No coração de Belo Horizonte, duas noites reuniram gerações em torno de canções conhecidas, novos arranjos e emoções discretas.
Em 2022, quando celebrou meio século de estrada, Lô Borges viveu um encontro raro com a Orquestra Filarmônica de Minas Gerais. O repertório popular ganhou leitura sinfônica, a Sala Minas Gerais lotou por dois dias e a memória desse rito seguiu adiante em gravação ao vivo lançada no ano seguinte.

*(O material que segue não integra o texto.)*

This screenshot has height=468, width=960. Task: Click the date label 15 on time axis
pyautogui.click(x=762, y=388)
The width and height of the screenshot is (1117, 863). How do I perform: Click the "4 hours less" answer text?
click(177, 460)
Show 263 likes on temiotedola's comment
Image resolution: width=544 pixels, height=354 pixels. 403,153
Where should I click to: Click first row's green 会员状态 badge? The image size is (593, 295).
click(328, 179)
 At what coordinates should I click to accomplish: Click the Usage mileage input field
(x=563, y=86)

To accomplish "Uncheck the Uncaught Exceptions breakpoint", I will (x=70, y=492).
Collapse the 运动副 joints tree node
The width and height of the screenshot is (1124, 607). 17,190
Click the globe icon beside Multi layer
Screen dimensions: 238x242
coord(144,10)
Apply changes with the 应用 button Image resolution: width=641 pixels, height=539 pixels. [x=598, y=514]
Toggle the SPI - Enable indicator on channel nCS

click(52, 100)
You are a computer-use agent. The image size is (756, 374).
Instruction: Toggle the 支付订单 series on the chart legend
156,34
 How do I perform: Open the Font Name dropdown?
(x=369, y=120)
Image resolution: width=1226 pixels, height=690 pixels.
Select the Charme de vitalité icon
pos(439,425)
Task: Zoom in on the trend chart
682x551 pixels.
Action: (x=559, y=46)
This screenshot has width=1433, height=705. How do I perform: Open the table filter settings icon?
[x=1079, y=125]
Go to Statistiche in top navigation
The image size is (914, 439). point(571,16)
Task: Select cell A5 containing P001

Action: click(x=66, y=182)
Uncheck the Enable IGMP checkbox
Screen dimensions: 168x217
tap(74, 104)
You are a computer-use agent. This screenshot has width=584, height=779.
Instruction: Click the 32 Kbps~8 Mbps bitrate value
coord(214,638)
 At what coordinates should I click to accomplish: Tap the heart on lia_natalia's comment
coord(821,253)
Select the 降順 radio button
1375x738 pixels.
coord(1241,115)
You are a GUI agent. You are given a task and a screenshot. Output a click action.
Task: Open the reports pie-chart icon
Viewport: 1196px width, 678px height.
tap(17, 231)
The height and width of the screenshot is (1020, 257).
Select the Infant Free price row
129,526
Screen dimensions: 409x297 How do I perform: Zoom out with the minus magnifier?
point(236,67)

O chamado que mexeu com Lô
O projeto com a Filarmônica virou motivo de orgulho para Lô Borges aos 70 anos. Não foi um gesto protocolar. Tornou-se um capítulo de virada. O convite partiu de dentro da orquestra, com o contrabaixista e arranjador Neto Bellotto, que há anos estuda a obra do compositor. Ele ouviu, anotou, transcreveu e decifrou harmonias, baixos e inversões típicas do autor de Para Lennon e McCartney.
Bellotto liderou direção musical, arranjos e orquestração. Regência ficou a cargo do maestro associado José Soares. A montagem respeitou o DNA das canções e ampliou texturas. Nada de “orquestra de fundo”. Era parceria de igual para igual, com Lô ao violão, banda de apoio e a massa sonora dos naipes.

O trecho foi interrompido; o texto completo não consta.